● Task brief
Copy the following records line for line, leaving every character as it is.

================

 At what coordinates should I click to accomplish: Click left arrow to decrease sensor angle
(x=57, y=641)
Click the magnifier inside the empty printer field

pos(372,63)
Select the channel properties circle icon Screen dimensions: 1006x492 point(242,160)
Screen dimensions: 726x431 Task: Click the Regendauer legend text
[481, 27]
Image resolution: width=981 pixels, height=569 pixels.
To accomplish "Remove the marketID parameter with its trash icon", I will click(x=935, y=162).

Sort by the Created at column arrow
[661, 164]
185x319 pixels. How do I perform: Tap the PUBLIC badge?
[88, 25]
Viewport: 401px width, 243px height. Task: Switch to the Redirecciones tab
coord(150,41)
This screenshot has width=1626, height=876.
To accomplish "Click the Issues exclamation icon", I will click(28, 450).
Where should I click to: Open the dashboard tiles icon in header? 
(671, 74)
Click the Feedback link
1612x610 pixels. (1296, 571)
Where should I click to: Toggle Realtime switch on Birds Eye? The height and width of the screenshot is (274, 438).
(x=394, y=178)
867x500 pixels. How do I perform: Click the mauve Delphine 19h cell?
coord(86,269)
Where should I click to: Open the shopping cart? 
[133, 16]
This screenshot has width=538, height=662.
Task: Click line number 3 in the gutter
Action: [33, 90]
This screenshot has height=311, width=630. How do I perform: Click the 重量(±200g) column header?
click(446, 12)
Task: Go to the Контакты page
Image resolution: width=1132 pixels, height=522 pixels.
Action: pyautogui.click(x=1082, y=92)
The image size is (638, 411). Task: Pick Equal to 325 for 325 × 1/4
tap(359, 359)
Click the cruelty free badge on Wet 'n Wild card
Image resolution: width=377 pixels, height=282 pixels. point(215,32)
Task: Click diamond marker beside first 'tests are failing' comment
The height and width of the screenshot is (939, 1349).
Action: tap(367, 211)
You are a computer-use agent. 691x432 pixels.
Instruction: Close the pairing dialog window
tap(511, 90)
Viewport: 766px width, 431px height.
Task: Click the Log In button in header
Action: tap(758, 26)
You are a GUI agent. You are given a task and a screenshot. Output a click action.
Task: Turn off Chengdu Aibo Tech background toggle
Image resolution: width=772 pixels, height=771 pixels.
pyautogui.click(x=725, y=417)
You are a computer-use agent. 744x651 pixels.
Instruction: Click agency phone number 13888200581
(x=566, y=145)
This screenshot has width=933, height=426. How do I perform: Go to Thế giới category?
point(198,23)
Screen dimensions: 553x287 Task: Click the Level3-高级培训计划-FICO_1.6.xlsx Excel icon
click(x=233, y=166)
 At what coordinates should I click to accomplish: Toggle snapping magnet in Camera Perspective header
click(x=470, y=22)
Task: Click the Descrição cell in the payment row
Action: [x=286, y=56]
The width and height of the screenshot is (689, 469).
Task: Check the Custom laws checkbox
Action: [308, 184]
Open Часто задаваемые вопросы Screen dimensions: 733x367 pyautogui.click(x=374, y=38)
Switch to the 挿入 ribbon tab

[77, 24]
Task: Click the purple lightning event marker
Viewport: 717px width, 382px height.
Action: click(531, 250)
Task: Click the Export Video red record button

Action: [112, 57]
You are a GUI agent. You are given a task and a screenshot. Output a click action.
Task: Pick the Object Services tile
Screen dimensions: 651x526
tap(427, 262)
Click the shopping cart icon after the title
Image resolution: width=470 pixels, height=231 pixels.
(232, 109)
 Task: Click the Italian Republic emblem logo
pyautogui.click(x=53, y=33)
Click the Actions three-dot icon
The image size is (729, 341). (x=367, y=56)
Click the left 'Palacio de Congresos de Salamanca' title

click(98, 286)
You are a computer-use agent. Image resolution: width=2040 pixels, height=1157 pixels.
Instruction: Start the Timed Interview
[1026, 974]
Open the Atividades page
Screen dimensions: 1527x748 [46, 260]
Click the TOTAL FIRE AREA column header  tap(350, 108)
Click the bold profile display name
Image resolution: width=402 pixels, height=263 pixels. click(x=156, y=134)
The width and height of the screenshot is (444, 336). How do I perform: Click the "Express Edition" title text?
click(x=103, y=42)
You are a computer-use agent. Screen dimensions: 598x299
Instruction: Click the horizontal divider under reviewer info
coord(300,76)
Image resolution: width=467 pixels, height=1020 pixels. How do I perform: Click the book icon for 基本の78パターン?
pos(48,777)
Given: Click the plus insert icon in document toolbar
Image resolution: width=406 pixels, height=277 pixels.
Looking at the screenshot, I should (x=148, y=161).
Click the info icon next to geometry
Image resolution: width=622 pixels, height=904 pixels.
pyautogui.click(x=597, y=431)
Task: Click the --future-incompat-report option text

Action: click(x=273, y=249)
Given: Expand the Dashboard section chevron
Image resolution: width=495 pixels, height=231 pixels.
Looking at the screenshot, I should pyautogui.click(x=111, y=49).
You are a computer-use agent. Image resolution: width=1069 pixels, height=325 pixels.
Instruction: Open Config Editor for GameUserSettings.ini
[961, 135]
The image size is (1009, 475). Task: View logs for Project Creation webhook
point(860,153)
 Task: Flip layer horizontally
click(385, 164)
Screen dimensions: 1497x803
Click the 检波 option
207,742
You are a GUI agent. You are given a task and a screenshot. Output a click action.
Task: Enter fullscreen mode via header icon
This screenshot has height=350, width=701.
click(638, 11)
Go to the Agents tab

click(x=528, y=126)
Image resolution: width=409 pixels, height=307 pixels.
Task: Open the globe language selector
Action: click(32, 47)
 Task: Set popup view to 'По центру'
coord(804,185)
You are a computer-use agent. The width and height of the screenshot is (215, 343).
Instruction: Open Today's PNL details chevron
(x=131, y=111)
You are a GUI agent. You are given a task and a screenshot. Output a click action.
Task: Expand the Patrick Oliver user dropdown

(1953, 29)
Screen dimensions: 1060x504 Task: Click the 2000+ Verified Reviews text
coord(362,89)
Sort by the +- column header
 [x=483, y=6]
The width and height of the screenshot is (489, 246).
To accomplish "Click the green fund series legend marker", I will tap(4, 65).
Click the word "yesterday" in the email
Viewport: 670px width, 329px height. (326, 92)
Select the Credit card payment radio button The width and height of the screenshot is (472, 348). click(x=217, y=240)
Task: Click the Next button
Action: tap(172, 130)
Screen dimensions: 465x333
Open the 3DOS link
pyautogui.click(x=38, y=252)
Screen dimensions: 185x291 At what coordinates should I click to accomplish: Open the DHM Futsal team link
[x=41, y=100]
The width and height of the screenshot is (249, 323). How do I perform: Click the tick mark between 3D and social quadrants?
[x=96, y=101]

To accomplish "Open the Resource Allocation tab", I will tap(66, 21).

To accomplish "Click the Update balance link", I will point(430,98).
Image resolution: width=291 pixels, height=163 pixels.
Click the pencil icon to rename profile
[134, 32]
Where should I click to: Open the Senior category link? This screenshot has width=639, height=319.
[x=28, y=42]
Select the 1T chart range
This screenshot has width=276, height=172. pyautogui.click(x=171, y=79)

================

● Finished answer
 At what coordinates should I click to accomplish: Click left arrow to decrease sensor angle
(x=57, y=641)
Click the magnifier inside the empty printer field

pos(372,63)
Select the channel properties circle icon Screen dimensions: 1006x492 point(242,160)
Screen dimensions: 726x431 Task: Click the Regendauer legend text
[481, 27]
Image resolution: width=981 pixels, height=569 pixels.
To accomplish "Remove the marketID parameter with its trash icon", I will click(x=935, y=162).

Sort by the Created at column arrow
[661, 164]
185x319 pixels. How do I perform: Tap the PUBLIC badge?
[88, 25]
Viewport: 401px width, 243px height. Task: Switch to the Redirecciones tab
coord(150,41)
This screenshot has width=1626, height=876.
To accomplish "Click the Issues exclamation icon", I will click(28, 450).
Where should I click to: Open the dashboard tiles icon in header? 
(671, 74)
Click the Feedback link
1612x610 pixels. (1296, 571)
Where should I click to: Toggle Realtime switch on Birds Eye? The height and width of the screenshot is (274, 438).
(x=394, y=178)
867x500 pixels. How do I perform: Click the mauve Delphine 19h cell?
coord(86,269)
Where should I click to: Open the shopping cart? 
[133, 16]
This screenshot has width=538, height=662.
Task: Click line number 3 in the gutter
Action: [33, 90]
This screenshot has height=311, width=630. How do I perform: Click the 重量(±200g) column header?
click(446, 12)
Task: Go to the Контакты page
Image resolution: width=1132 pixels, height=522 pixels.
Action: pyautogui.click(x=1082, y=92)
The image size is (638, 411). Task: Pick Equal to 325 for 325 × 1/4
tap(359, 359)
Click the cruelty free badge on Wet 'n Wild card
Image resolution: width=377 pixels, height=282 pixels. point(215,32)
Task: Click diamond marker beside first 'tests are failing' comment
The height and width of the screenshot is (939, 1349).
Action: tap(367, 211)
You are a computer-use agent. 691x432 pixels.
Instruction: Close the pairing dialog window
tap(511, 90)
Viewport: 766px width, 431px height.
Task: Click the Log In button in header
Action: tap(758, 26)
You are a GUI agent. You are given a task and a screenshot. Output a click action.
Task: Turn off Chengdu Aibo Tech background toggle
Image resolution: width=772 pixels, height=771 pixels.
pyautogui.click(x=725, y=417)
You are a computer-use agent. 744x651 pixels.
Instruction: Click agency phone number 13888200581
(x=566, y=145)
This screenshot has width=933, height=426. How do I perform: Go to Thế giới category?
point(198,23)
Screen dimensions: 553x287 Task: Click the Level3-高级培训计划-FICO_1.6.xlsx Excel icon
click(x=233, y=166)
 At what coordinates should I click to accomplish: Toggle snapping magnet in Camera Perspective header
click(x=470, y=22)
Task: Click the Descrição cell in the payment row
Action: [x=286, y=56]
The width and height of the screenshot is (689, 469).
Task: Check the Custom laws checkbox
Action: [308, 184]
Open Часто задаваемые вопросы Screen dimensions: 733x367 pyautogui.click(x=374, y=38)
Switch to the 挿入 ribbon tab

[77, 24]
Task: Click the purple lightning event marker
Viewport: 717px width, 382px height.
Action: click(531, 250)
Task: Click the Export Video red record button

Action: [112, 57]
You are a GUI agent. You are given a task and a screenshot. Output a click action.
Task: Pick the Object Services tile
Screen dimensions: 651x526
tap(427, 262)
Click the shopping cart icon after the title
Image resolution: width=470 pixels, height=231 pixels.
(232, 109)
 Task: Click the Italian Republic emblem logo
pyautogui.click(x=53, y=33)
Click the Actions three-dot icon
The image size is (729, 341). (x=367, y=56)
Click the left 'Palacio de Congresos de Salamanca' title

click(98, 286)
You are a computer-use agent. Image resolution: width=2040 pixels, height=1157 pixels.
Instruction: Start the Timed Interview
[1026, 974]
Open the Atividades page
Screen dimensions: 1527x748 [46, 260]
Click the TOTAL FIRE AREA column header  tap(350, 108)
Click the bold profile display name
Image resolution: width=402 pixels, height=263 pixels. click(x=156, y=134)
The width and height of the screenshot is (444, 336). How do I perform: Click the "Express Edition" title text?
click(x=103, y=42)
You are a computer-use agent. Screen dimensions: 598x299
Instruction: Click the horizontal divider under reviewer info
coord(300,76)
Image resolution: width=467 pixels, height=1020 pixels. How do I perform: Click the book icon for 基本の78パターン?
pos(48,777)
Given: Click the plus insert icon in document toolbar
Image resolution: width=406 pixels, height=277 pixels.
Looking at the screenshot, I should (x=148, y=161).
Click the info icon next to geometry
Image resolution: width=622 pixels, height=904 pixels.
pyautogui.click(x=597, y=431)
Task: Click the --future-incompat-report option text

Action: click(x=273, y=249)
Given: Expand the Dashboard section chevron
Image resolution: width=495 pixels, height=231 pixels.
Looking at the screenshot, I should pyautogui.click(x=111, y=49).
You are a computer-use agent. Image resolution: width=1069 pixels, height=325 pixels.
Instruction: Open Config Editor for GameUserSettings.ini
[961, 135]
The image size is (1009, 475). Task: View logs for Project Creation webhook
point(860,153)
 Task: Flip layer horizontally
click(385, 164)
Screen dimensions: 1497x803
Click the 检波 option
207,742
You are a GUI agent. You are given a task and a screenshot. Output a click action.
Task: Enter fullscreen mode via header icon
This screenshot has height=350, width=701.
click(638, 11)
Go to the Agents tab

click(x=528, y=126)
Image resolution: width=409 pixels, height=307 pixels.
Task: Open the globe language selector
Action: click(32, 47)
 Task: Set popup view to 'По центру'
coord(804,185)
You are a computer-use agent. The width and height of the screenshot is (215, 343).
Instruction: Open Today's PNL details chevron
(x=131, y=111)
You are a GUI agent. You are given a task and a screenshot. Output a click action.
Task: Expand the Patrick Oliver user dropdown

(1953, 29)
Screen dimensions: 1060x504 Task: Click the 2000+ Verified Reviews text
coord(362,89)
Sort by the +- column header
 [x=483, y=6]
The width and height of the screenshot is (489, 246).
To accomplish "Click the green fund series legend marker", I will tap(4, 65).
Click the word "yesterday" in the email
Viewport: 670px width, 329px height. (326, 92)
Select the Credit card payment radio button The width and height of the screenshot is (472, 348). click(x=217, y=240)
Task: Click the Next button
Action: tap(172, 130)
Screen dimensions: 465x333
Open the 3DOS link
pyautogui.click(x=38, y=252)
Screen dimensions: 185x291 At what coordinates should I click to accomplish: Open the DHM Futsal team link
[x=41, y=100]
The width and height of the screenshot is (249, 323). How do I perform: Click the tick mark between 3D and social quadrants?
[x=96, y=101]

To accomplish "Open the Resource Allocation tab", I will tap(66, 21).

To accomplish "Click the Update balance link", I will point(430,98).
Image resolution: width=291 pixels, height=163 pixels.
Click the pencil icon to rename profile
[134, 32]
Where should I click to: Open the Senior category link? This screenshot has width=639, height=319.
[x=28, y=42]
Select the 1T chart range
This screenshot has width=276, height=172. pyautogui.click(x=171, y=79)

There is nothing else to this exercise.